= Work item =
Give again the lines from the line with "Comment on the post" to the last line of the records, exactly and in full. Do not carry over any pictures.

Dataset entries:
>>>>>
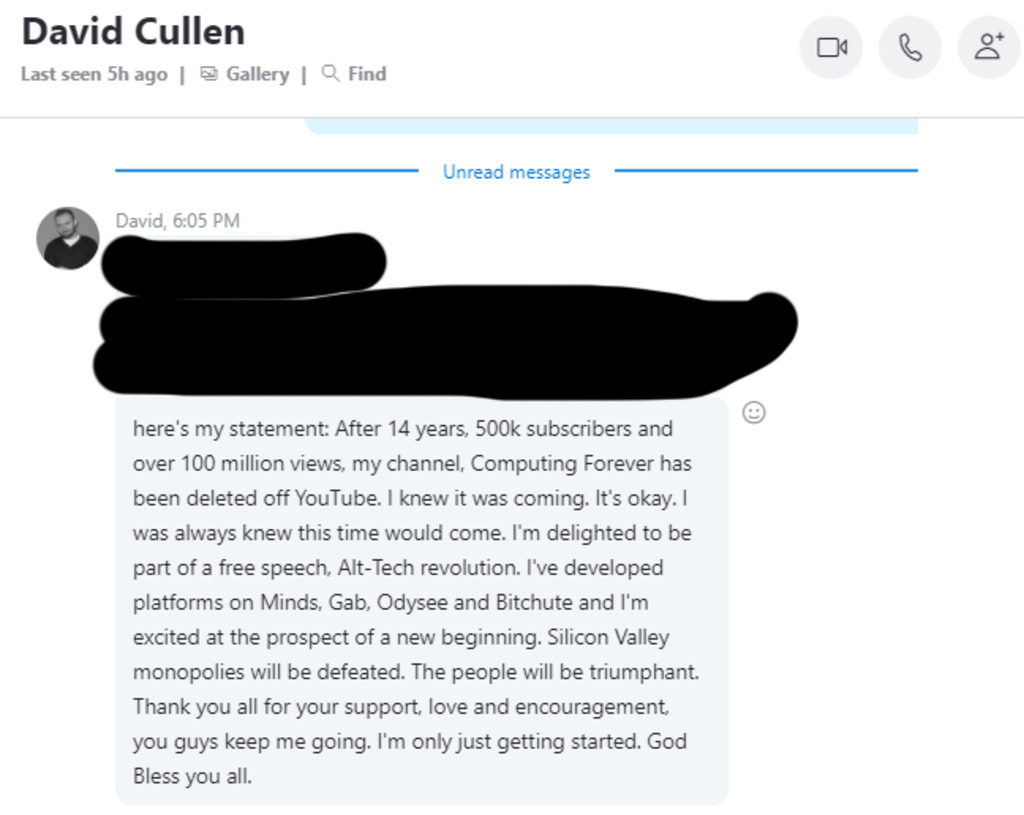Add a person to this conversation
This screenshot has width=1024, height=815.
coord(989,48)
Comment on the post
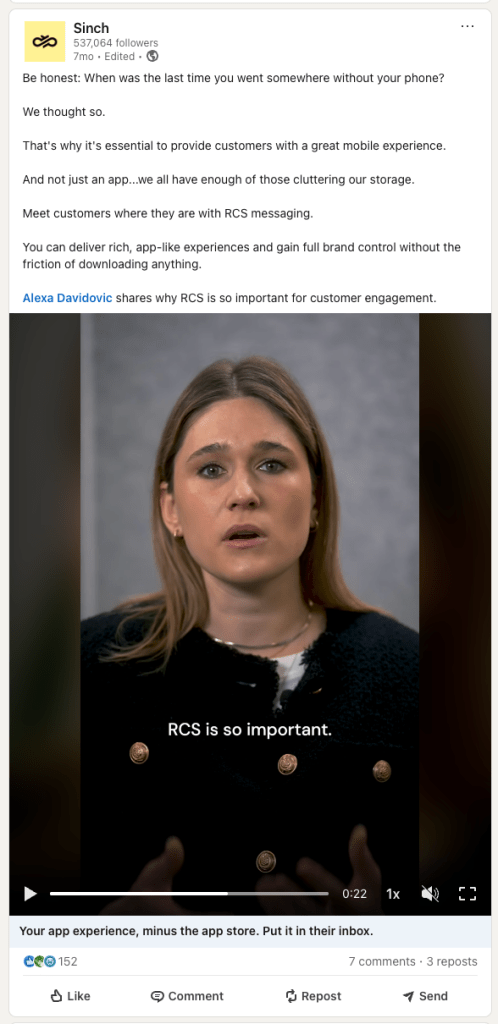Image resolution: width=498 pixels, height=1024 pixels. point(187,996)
<<<<<
= Answer to the exercise =
Comment on the post
Image resolution: width=498 pixels, height=1024 pixels. point(187,996)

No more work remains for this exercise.